Task brief: Locate every line in the records below that contains the word "inside", and copy each one.

The data:
+++

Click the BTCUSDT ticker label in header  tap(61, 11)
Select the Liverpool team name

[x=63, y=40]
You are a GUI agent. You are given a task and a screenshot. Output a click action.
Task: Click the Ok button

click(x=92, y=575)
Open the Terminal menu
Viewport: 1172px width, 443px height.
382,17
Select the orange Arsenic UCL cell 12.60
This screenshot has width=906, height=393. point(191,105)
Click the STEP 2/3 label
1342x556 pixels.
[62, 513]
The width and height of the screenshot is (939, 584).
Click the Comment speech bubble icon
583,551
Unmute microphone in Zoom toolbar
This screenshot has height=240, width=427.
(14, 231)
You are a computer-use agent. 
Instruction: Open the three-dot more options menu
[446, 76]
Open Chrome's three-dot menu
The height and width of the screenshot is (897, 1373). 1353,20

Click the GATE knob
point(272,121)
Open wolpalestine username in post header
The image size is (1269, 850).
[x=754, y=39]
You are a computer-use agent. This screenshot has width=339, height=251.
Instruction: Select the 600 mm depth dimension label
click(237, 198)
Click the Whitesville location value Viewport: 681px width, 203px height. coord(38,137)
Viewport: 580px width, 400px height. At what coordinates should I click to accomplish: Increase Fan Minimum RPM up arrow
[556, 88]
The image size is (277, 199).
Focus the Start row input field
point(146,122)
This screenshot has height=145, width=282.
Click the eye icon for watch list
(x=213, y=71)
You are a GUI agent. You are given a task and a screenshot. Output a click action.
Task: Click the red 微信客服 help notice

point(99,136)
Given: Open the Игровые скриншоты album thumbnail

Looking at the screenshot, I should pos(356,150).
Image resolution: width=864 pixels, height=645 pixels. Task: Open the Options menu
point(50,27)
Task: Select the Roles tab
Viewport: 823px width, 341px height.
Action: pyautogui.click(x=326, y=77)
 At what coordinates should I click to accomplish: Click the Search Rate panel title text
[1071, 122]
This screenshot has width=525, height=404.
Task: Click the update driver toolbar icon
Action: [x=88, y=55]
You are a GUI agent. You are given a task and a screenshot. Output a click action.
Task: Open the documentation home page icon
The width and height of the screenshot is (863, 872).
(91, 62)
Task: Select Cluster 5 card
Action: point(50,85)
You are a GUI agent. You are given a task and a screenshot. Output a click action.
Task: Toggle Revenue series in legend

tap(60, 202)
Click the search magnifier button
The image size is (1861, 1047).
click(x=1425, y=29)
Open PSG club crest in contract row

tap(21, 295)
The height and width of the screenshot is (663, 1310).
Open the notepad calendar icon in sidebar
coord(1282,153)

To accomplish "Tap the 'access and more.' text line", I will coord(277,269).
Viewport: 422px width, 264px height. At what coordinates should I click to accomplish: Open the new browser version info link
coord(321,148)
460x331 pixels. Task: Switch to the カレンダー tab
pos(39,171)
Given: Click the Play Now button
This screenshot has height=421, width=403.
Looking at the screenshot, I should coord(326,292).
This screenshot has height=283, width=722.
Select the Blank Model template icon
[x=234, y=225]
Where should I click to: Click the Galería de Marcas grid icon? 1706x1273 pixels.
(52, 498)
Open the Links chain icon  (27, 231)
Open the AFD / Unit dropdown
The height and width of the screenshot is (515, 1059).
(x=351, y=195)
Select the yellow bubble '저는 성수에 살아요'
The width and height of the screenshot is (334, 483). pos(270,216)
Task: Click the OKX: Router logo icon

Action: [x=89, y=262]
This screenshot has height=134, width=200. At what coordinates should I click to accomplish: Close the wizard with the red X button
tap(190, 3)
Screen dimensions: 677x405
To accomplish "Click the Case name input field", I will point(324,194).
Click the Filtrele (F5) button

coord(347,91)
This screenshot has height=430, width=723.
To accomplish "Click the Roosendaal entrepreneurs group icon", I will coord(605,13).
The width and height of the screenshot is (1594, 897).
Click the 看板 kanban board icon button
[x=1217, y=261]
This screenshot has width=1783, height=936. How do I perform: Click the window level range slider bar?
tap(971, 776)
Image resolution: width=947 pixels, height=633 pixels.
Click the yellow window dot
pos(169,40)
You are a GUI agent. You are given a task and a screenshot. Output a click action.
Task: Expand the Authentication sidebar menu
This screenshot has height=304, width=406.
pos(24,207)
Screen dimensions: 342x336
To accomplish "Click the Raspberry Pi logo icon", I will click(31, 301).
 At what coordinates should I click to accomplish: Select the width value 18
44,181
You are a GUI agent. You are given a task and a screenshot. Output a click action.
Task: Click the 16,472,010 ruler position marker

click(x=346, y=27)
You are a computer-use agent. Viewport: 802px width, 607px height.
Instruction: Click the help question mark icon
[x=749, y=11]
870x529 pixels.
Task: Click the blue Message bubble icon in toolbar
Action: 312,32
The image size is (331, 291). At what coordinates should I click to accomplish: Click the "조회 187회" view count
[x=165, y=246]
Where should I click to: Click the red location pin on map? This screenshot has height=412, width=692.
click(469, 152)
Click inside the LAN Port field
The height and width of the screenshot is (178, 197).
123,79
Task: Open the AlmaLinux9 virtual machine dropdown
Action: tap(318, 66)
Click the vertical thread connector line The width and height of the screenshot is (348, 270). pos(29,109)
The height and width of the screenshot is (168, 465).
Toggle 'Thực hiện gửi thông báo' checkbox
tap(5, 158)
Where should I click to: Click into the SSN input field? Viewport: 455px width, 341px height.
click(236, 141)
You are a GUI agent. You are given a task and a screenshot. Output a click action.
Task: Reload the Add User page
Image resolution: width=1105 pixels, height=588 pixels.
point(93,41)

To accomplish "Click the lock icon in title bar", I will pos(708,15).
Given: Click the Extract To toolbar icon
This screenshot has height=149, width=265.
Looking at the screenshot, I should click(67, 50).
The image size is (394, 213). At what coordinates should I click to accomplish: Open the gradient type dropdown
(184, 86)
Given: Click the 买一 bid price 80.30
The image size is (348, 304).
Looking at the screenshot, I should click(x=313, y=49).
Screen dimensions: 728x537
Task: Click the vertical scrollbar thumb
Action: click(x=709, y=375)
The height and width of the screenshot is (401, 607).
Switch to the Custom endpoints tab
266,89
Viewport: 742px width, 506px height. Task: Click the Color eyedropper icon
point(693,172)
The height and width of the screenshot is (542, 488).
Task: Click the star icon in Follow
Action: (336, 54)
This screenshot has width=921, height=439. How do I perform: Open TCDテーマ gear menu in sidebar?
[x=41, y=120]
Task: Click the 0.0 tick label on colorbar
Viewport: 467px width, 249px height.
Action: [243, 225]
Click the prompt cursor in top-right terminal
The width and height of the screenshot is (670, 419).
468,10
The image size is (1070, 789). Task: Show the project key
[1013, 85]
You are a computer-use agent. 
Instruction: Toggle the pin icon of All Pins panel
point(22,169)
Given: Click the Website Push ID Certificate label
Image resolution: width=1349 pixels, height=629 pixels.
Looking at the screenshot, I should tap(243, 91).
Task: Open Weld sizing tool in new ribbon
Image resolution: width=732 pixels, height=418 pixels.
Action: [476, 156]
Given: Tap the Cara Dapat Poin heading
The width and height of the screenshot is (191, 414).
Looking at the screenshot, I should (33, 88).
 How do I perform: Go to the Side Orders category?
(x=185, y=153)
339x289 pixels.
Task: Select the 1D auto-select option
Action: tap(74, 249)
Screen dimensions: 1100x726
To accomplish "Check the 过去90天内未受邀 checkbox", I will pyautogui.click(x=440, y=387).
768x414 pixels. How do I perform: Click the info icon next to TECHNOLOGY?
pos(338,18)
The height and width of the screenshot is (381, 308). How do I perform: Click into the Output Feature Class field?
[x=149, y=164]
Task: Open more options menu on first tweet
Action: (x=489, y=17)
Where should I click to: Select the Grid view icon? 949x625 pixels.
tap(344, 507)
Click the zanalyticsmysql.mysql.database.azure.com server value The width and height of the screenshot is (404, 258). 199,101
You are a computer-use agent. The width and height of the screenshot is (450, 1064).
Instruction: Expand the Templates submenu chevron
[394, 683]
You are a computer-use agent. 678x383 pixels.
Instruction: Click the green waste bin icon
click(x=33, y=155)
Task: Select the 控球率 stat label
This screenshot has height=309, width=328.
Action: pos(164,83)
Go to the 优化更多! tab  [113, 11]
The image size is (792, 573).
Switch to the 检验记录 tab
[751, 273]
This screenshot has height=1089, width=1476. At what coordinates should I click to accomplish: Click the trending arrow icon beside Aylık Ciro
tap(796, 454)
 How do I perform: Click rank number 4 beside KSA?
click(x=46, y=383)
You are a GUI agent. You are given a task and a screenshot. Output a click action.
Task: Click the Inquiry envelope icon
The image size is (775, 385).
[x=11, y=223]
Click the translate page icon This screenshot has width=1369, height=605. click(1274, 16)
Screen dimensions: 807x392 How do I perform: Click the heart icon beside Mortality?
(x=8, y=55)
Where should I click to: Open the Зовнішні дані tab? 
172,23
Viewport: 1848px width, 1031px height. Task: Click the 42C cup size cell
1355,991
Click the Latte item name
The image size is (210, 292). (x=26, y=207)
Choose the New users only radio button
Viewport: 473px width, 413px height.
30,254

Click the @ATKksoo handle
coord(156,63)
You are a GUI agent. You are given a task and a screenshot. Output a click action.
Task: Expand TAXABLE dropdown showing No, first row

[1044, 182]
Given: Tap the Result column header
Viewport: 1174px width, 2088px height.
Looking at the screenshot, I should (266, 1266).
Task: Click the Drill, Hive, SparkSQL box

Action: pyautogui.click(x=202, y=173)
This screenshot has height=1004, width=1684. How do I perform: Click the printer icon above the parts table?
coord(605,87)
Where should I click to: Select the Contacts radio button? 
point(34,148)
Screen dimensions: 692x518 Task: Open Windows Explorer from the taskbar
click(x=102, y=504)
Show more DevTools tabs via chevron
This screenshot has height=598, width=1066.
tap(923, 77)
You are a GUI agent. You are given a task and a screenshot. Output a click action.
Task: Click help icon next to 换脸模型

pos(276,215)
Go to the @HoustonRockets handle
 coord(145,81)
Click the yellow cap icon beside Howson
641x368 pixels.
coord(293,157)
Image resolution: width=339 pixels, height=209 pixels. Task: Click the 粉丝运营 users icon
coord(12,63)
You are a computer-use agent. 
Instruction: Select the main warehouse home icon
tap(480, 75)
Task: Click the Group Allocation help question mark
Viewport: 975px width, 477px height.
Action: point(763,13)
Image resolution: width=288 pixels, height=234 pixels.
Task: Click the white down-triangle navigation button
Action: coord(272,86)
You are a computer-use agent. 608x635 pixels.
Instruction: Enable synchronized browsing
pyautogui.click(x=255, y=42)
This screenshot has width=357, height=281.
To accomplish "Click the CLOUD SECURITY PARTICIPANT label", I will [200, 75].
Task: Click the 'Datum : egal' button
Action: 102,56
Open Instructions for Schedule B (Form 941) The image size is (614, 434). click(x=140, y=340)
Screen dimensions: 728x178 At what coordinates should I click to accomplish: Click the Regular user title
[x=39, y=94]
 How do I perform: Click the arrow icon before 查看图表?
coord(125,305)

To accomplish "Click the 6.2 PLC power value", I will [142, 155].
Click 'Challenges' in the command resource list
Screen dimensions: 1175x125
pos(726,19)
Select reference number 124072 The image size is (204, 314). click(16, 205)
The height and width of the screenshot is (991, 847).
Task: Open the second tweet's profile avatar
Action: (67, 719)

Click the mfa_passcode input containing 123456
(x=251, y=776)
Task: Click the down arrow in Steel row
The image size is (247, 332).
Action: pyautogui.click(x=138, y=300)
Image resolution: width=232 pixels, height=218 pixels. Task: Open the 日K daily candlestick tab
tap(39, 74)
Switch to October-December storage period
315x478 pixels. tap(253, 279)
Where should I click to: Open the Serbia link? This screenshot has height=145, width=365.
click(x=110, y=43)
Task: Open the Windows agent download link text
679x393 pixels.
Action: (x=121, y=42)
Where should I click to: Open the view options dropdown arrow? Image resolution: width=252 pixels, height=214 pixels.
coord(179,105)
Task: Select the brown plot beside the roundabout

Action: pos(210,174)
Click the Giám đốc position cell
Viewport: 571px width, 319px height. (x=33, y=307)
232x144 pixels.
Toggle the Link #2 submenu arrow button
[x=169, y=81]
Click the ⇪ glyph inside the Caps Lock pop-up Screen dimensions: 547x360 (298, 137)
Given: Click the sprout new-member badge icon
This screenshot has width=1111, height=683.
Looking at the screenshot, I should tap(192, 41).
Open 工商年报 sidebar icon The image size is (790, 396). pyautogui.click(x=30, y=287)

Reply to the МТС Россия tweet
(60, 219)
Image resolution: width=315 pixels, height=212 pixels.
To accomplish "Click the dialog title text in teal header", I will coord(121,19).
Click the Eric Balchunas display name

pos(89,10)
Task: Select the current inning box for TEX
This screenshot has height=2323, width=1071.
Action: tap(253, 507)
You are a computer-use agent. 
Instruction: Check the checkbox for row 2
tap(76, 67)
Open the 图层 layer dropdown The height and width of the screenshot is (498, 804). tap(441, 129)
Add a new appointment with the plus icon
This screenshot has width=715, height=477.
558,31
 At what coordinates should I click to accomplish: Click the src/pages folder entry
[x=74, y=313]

+++

Final answer:
Click inside the LAN Port field
Click the ⇪ glyph inside the Caps Lock pop-up Screen dimensions: 547x360 (298, 137)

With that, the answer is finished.